- What to do -
Please copy, word for word, the line holding "The height and width of the screenshot is (545, 1080)." and each line that follows it through the end of the entries, omitting any pictures.

*** Opening of Extracted material ***

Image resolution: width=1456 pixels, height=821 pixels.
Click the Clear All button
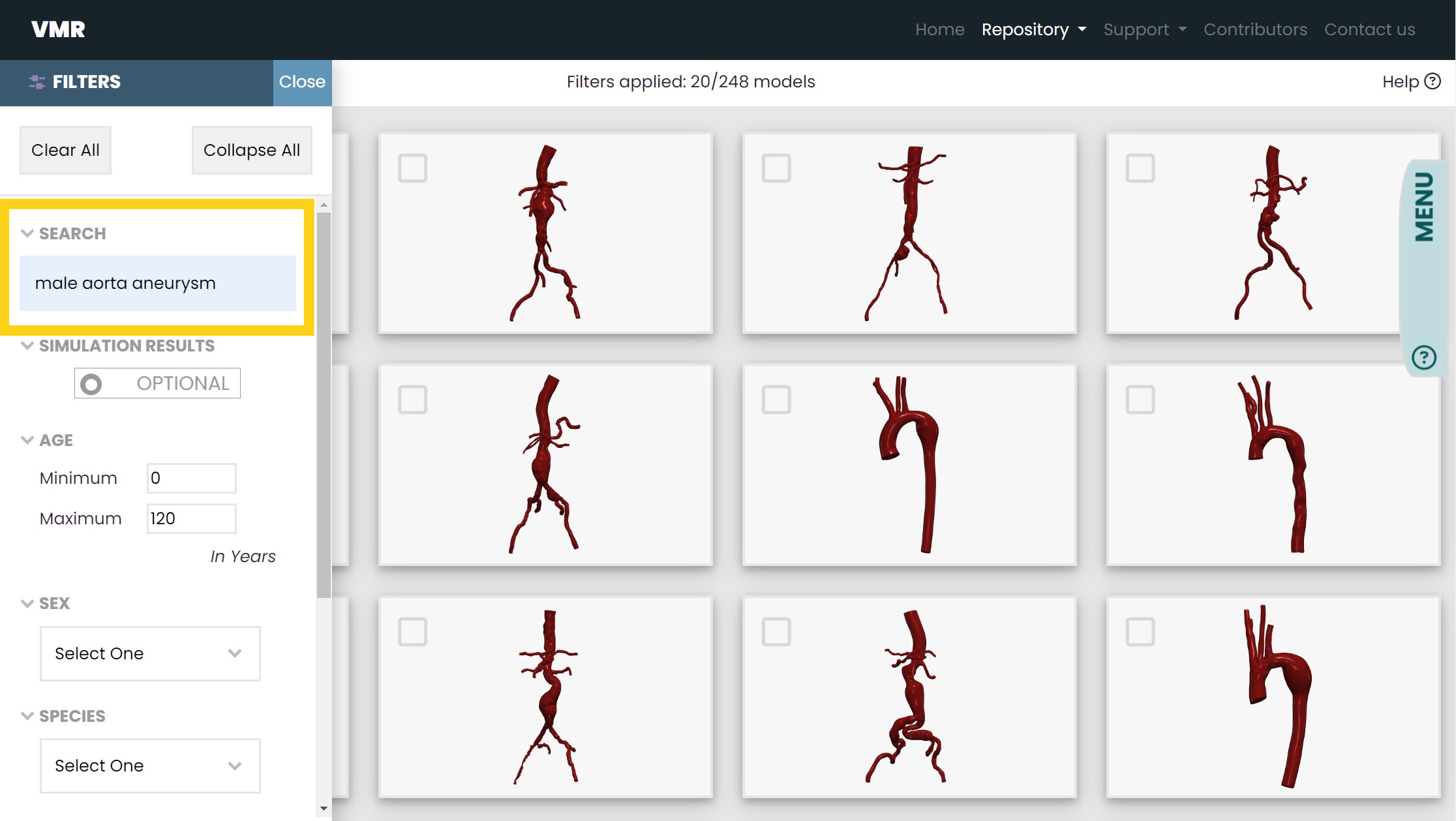65,149
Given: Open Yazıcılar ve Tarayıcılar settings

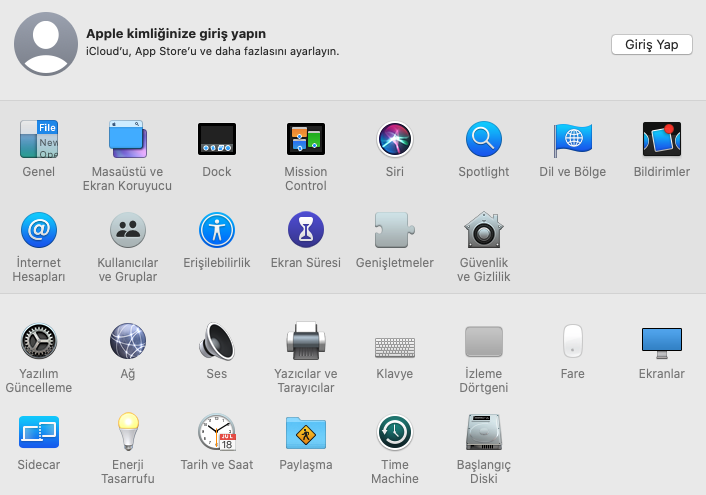Looking at the screenshot, I should coord(306,342).
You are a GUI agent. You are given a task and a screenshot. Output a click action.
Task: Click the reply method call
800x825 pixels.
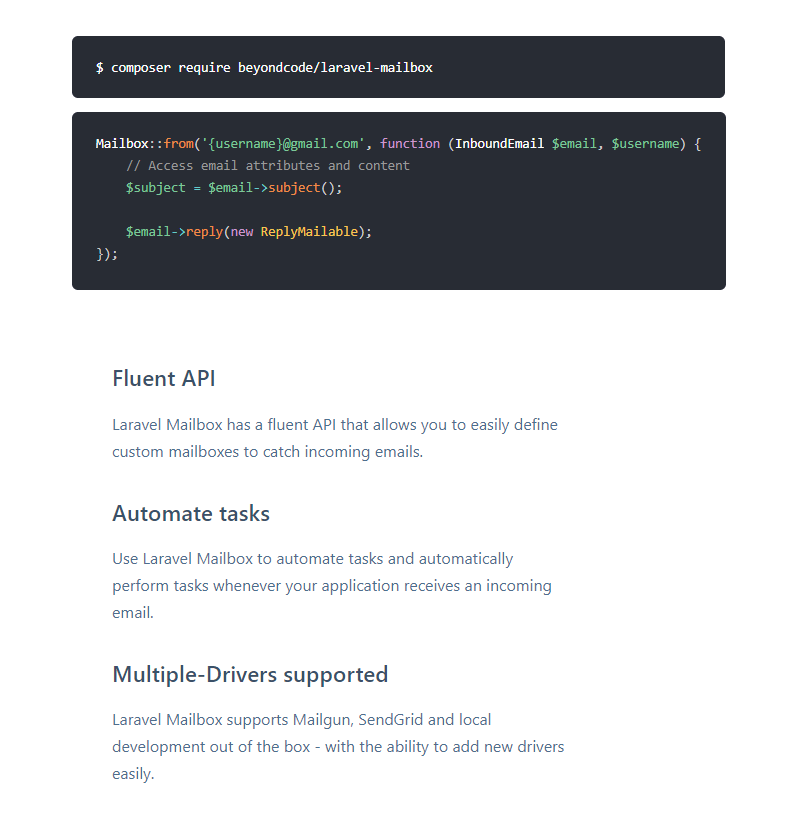204,232

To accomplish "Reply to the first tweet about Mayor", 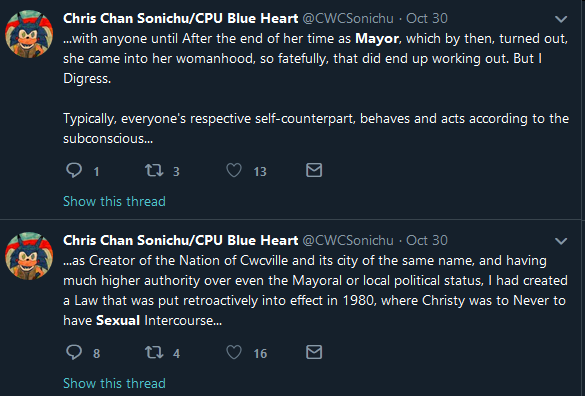I will tap(74, 171).
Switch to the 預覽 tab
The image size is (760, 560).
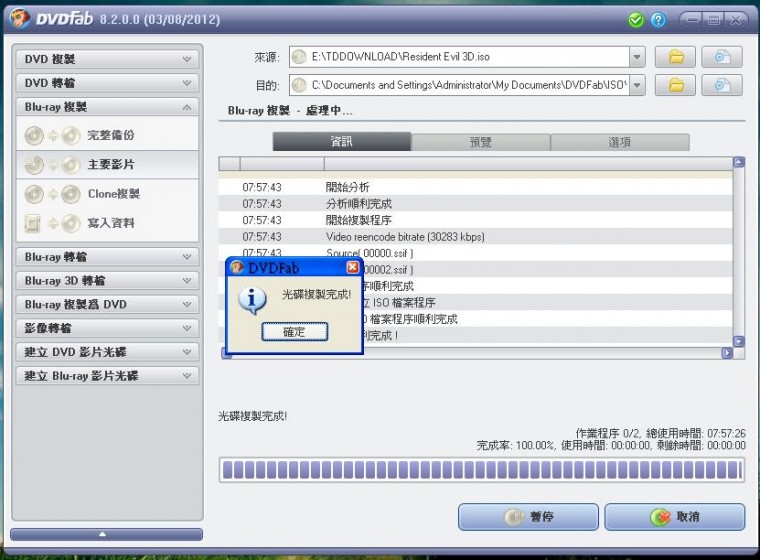tap(480, 142)
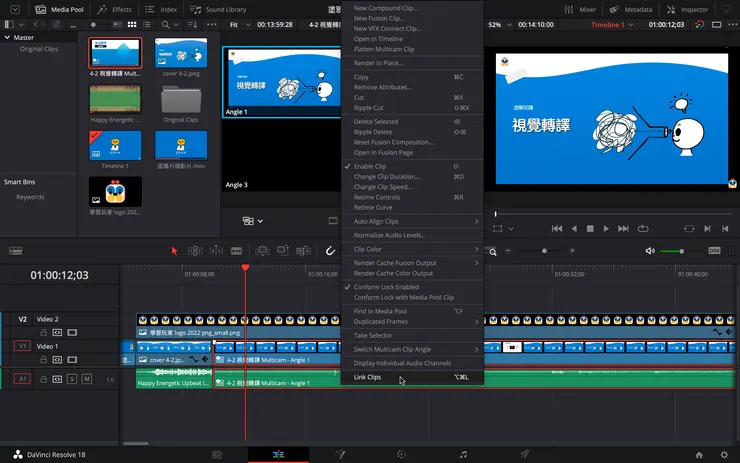Open the Fairlight page icon
Screen dimensions: 740x463
click(x=463, y=454)
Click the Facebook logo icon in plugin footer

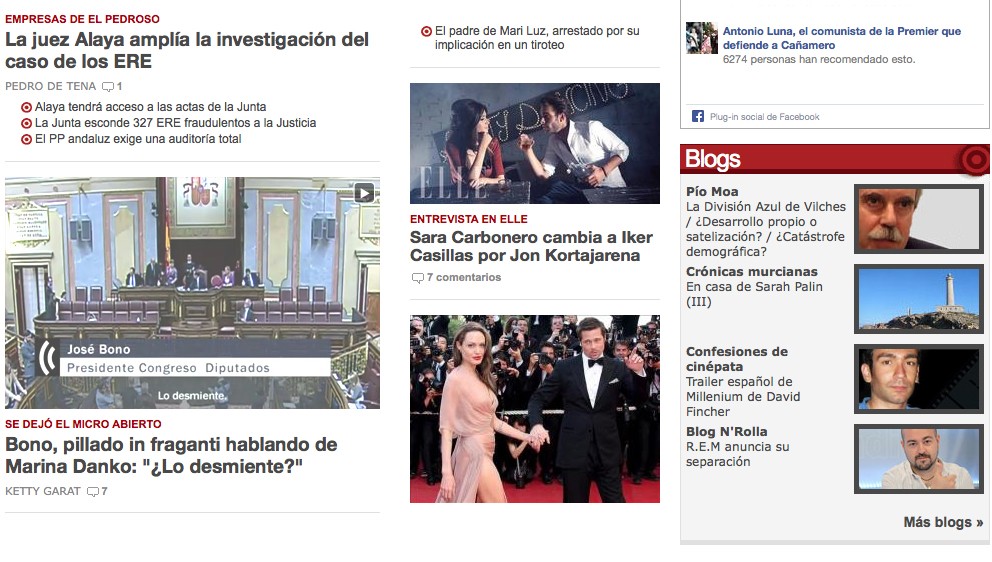tap(697, 116)
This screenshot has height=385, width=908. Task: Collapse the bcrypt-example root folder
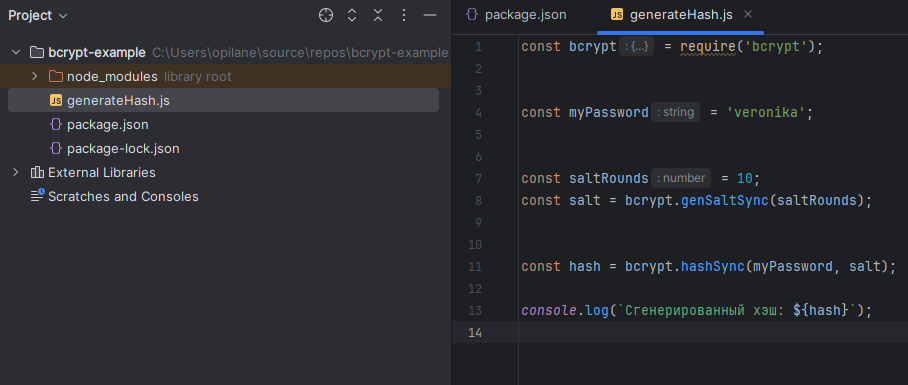pyautogui.click(x=16, y=53)
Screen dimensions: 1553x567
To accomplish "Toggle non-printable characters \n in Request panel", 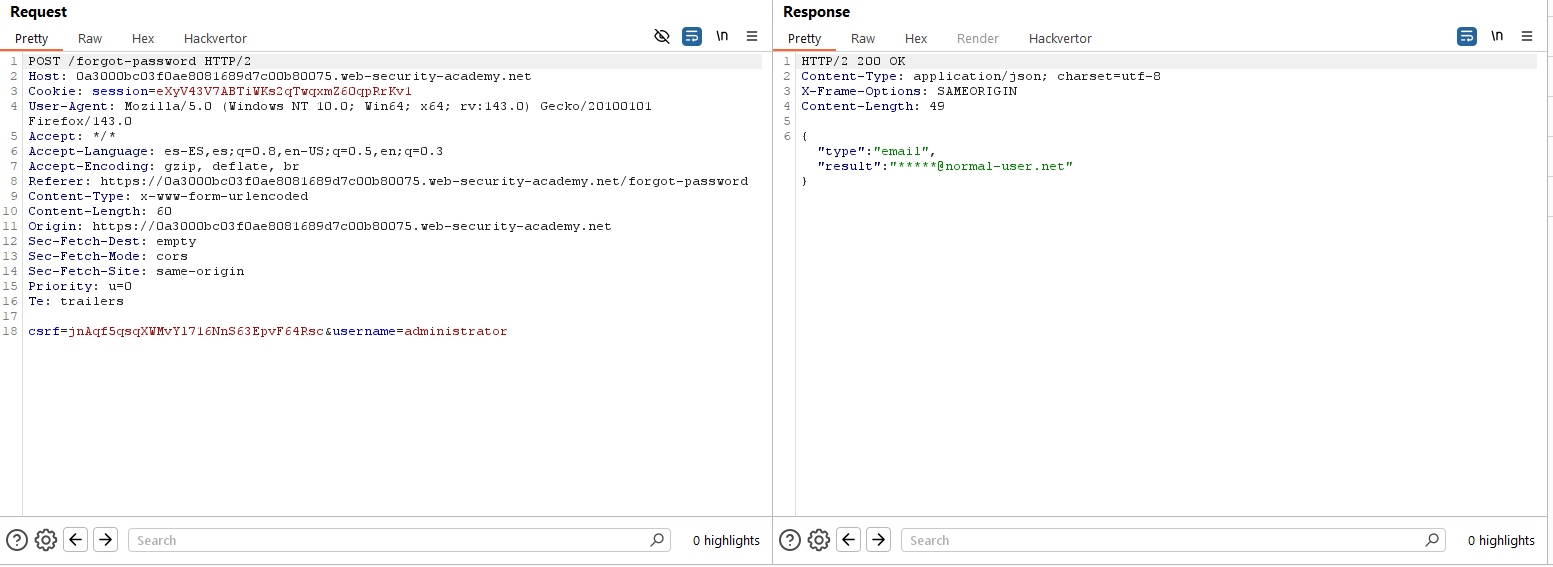I will [722, 37].
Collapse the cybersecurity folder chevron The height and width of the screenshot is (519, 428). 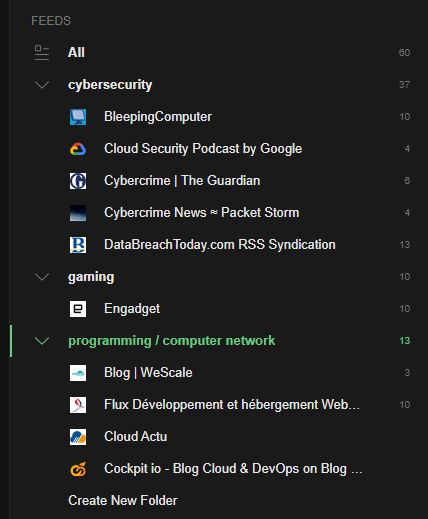click(42, 85)
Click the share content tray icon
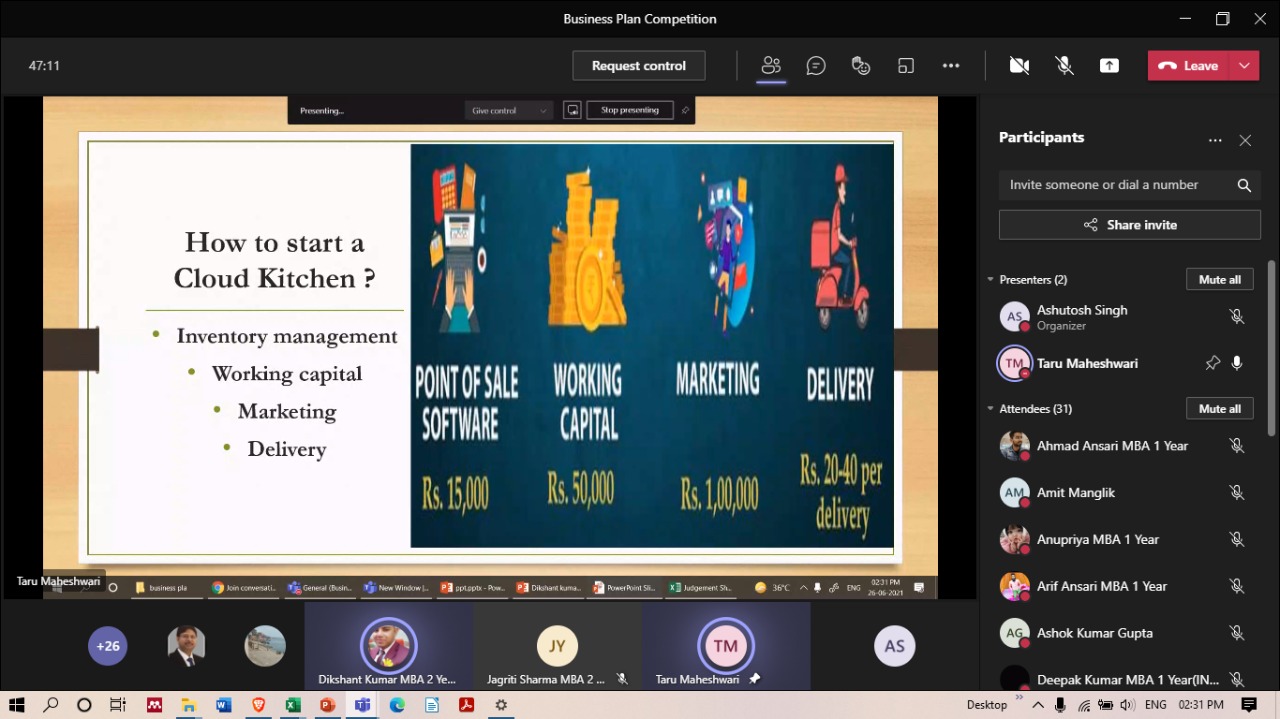 click(1109, 66)
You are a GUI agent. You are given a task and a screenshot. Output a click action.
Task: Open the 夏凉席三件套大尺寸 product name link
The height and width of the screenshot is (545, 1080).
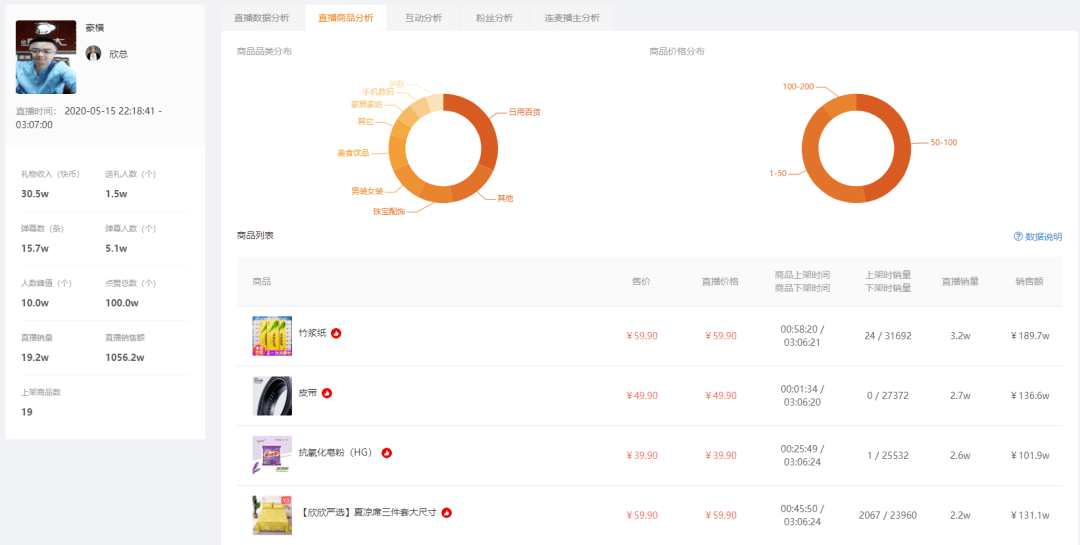(367, 512)
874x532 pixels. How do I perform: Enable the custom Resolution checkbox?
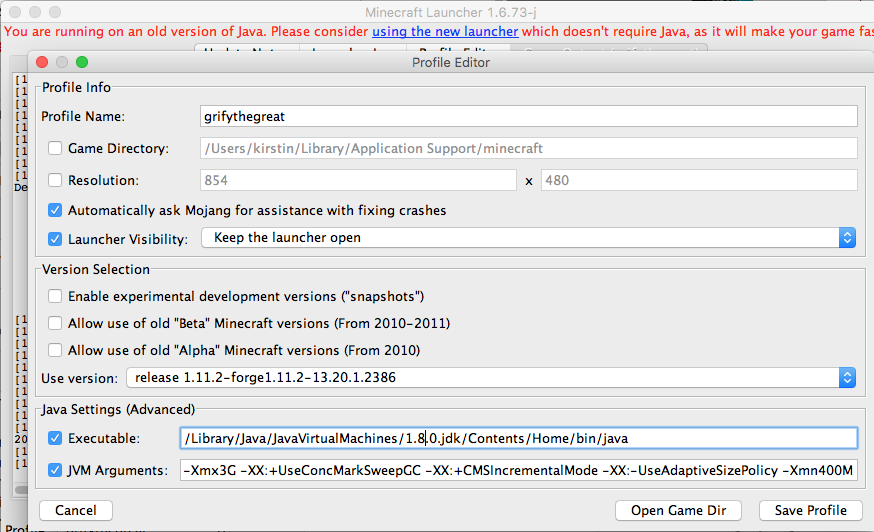pyautogui.click(x=55, y=181)
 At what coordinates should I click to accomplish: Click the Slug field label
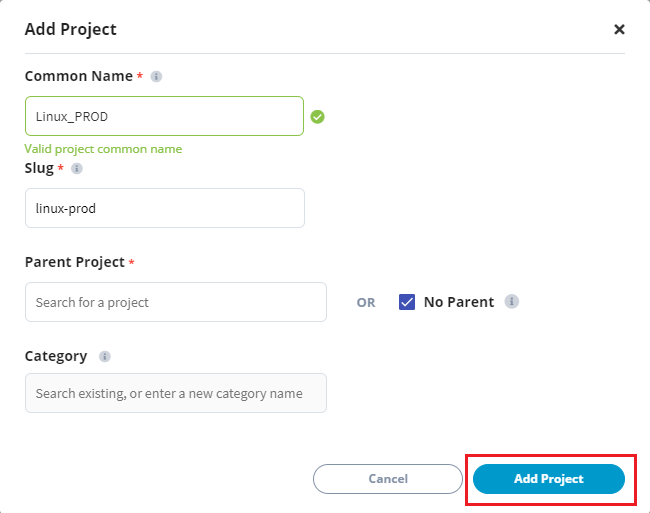pyautogui.click(x=39, y=168)
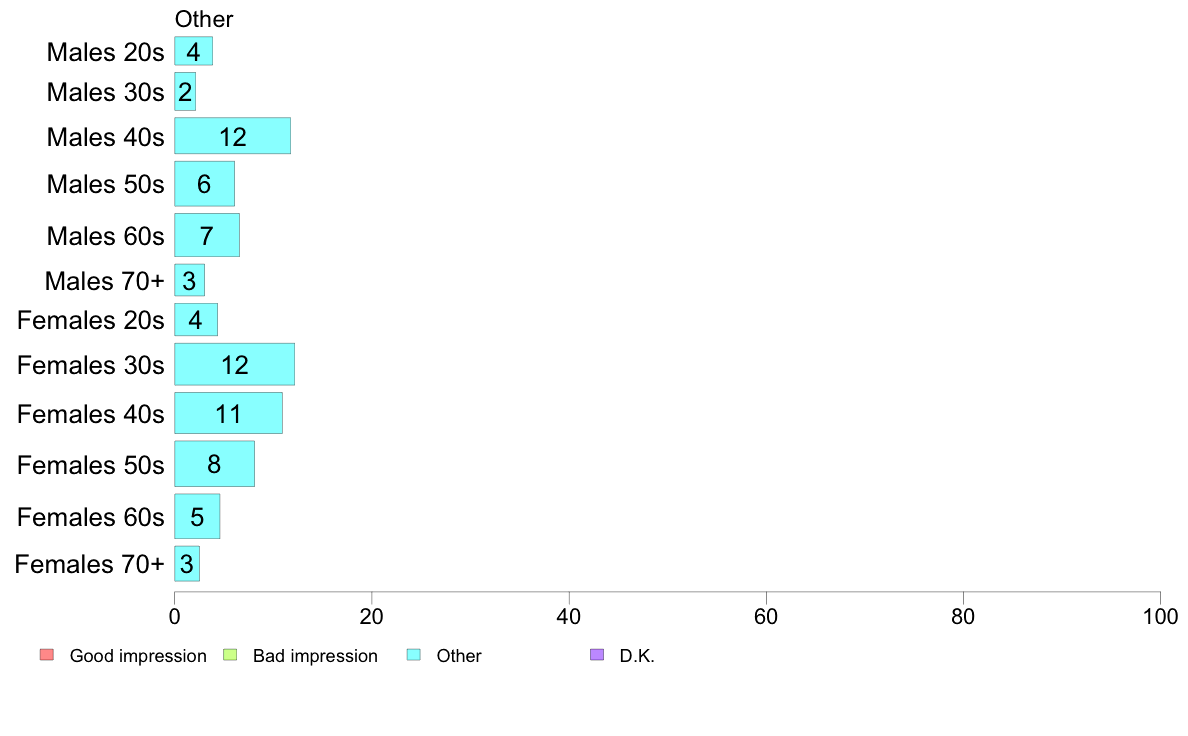
Task: Click the Females 60s bar showing 5
Action: 197,517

*** Close of Extracted material ***

- Solution to the problem -
The height and width of the screenshot is (545, 1080).
(367, 512)
874x532 pixels. How do I perform: Enable the custom Resolution checkbox?
pyautogui.click(x=55, y=181)
 At what coordinates should I click to accomplish: Click the Slug field label
pyautogui.click(x=39, y=168)
Task: Click the Females 60s bar showing 5
Action: 197,517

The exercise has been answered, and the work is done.